Das Hauptgebäude des Inn (155kb).
Das zweite Gästehaus (207kb).
Liegewiese vor dem Indoorpool (478kb).
Der Indoorpool (279kb).
Auch in die anderen Himmelsrichtungen kann sich die Aussicht mehr als sehen lassen. Von Nordwesten bis
Nordosten bildet hinter einer Steppenlandschaft mit niedrigem Buschwerk eine rötliche Klippe in vielleicht 6 Kilometern
Entfernung den Horizont, die nur von einer bewaldeten, beigen Hügelkette dahinter überragt wird.
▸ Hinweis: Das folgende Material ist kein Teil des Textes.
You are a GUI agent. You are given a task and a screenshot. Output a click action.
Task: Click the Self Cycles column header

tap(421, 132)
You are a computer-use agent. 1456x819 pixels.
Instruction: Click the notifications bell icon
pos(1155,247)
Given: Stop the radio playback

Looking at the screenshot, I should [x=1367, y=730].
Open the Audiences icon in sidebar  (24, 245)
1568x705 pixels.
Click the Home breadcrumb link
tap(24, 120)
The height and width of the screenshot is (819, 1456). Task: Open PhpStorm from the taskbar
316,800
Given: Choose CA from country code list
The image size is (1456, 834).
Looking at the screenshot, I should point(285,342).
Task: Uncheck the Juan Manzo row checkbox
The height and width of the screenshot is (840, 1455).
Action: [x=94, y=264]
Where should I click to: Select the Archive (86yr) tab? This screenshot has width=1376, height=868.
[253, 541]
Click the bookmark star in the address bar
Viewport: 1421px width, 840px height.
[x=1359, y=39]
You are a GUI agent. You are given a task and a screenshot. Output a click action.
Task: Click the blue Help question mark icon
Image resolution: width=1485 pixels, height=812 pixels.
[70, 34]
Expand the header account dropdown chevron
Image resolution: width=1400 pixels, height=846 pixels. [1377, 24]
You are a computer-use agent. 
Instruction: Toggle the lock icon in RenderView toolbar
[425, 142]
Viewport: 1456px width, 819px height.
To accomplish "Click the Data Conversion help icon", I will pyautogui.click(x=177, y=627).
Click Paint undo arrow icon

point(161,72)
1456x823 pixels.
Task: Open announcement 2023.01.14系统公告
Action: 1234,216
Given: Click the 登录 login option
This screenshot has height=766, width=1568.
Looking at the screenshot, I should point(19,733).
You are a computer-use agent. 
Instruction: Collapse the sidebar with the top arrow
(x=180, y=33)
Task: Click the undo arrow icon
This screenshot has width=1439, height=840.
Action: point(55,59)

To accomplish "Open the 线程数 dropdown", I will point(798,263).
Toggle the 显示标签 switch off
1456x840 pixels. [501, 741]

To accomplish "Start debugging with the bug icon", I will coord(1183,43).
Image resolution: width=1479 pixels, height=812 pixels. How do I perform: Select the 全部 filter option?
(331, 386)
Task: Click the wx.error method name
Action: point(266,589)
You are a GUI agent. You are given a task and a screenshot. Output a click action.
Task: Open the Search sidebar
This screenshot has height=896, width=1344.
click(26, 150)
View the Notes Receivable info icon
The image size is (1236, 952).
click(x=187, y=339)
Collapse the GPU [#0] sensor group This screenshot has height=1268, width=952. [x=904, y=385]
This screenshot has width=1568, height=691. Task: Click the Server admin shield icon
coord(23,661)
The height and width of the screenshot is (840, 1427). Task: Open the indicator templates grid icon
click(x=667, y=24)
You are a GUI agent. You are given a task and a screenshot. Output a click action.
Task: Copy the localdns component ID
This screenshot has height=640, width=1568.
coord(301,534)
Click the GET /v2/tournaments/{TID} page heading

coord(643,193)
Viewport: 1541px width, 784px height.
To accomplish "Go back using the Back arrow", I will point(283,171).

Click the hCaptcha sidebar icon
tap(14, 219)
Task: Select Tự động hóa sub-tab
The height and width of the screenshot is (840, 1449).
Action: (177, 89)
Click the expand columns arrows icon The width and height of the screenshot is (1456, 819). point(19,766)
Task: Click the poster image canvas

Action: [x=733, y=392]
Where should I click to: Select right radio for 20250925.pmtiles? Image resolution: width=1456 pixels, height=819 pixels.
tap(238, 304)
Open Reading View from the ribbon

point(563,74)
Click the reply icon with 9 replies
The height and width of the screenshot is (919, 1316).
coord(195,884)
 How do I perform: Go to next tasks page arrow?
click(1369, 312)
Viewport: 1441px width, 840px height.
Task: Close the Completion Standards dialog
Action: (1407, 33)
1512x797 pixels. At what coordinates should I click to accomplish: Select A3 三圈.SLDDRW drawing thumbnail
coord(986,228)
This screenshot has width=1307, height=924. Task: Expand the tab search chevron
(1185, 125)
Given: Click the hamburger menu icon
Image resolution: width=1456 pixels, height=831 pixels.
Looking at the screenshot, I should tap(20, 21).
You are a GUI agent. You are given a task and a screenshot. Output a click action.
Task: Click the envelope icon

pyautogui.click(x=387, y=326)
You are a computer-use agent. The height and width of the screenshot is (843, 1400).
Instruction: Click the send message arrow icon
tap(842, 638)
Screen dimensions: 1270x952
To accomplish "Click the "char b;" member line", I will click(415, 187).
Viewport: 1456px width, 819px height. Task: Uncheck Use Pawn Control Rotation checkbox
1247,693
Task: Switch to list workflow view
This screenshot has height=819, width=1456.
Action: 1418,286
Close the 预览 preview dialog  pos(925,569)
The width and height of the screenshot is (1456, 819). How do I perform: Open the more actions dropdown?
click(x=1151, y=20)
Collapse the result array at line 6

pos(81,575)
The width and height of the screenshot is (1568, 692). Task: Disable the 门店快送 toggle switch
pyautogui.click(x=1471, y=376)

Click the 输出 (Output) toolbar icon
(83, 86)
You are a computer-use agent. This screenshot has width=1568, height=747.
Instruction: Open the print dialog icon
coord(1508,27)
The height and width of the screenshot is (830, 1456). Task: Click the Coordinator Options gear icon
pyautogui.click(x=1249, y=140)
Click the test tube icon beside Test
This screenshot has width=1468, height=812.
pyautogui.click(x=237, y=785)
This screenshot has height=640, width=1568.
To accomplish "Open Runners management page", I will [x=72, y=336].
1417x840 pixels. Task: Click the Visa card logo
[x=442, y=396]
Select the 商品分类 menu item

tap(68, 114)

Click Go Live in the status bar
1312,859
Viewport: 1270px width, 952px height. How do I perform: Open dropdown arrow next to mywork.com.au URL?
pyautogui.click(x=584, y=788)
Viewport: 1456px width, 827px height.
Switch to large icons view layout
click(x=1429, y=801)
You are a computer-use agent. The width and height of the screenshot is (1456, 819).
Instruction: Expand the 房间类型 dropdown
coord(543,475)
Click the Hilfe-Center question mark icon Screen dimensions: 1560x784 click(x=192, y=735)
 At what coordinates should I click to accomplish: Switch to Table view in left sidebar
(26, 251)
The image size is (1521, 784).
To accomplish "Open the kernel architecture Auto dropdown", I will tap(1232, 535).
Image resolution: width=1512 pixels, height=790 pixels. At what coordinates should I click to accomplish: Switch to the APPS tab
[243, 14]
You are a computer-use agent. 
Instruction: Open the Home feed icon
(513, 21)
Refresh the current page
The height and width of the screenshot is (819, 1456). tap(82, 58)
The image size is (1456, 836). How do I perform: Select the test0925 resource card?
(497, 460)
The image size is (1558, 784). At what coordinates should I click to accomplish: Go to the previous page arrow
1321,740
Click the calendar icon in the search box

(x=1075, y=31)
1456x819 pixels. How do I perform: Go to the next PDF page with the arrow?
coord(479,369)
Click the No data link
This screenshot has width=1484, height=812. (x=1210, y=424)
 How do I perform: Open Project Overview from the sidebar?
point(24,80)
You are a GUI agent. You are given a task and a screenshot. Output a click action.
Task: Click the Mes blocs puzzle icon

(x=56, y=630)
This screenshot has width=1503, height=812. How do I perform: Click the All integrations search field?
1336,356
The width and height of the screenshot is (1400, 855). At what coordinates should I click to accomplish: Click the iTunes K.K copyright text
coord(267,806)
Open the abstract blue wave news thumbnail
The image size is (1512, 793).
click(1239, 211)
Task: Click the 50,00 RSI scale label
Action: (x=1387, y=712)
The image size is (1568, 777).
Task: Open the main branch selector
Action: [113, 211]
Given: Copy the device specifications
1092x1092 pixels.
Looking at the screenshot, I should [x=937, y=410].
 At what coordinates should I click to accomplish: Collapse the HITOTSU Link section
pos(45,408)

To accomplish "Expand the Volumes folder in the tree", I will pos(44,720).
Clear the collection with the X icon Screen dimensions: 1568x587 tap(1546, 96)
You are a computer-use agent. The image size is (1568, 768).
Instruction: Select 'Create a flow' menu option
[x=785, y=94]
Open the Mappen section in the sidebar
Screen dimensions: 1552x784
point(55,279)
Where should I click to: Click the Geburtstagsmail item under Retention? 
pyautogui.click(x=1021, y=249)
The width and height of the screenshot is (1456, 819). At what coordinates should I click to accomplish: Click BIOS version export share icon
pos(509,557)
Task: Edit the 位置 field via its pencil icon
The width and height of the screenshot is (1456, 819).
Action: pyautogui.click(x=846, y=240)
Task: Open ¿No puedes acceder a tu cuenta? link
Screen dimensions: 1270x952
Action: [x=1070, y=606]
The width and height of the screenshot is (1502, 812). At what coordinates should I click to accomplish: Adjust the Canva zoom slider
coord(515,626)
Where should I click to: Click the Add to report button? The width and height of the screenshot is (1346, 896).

Das ist einfach
malerisch und alleine schon die Fahrt zum Sandstone Inn wert, selbst wenn man hier nicht übernachtet. Hierzulande wäre
das eine Sehenswürdigkeit sondergleichen - in diesem Umfeld und im vor landschaftlichen Sehenswürdigkeiten übervollen
Südutah ist es hingegen eine wenig beachtete Nebensächlichkeit. Umso mehr liegt mir daran, auf dieses Kleinod aufmerksam
zu machen, zumal man sich nicht mit anderen Touristen den besten Platz an einem Aussichtspunkt teilen muss. Im Osten
schließlich schaut man Richtung Capitol Reef, dessen Klippen man aber nicht wirklich erkennt. Ich habe sie jedenfalls
nicht bewußt gesehen. Dafür waren zugegebenermaßen die übrigen Aussichten auch viel zu interessant - zumal die Sonne
morgens aus Osten scheint. Überhaupt findet man ringsum rötliche Felsen, was diesen Ort alleine schon sehenswert macht.
Ein alter Pflug (461kb).
Nach diesem kleinen Rundgang, der erstaunlicherweise einen der unerwartet nachhaltigen Höhepunkte in
meinem 2010er Urlaub darstellte, ging die Rundreise dann wie geplant weiter.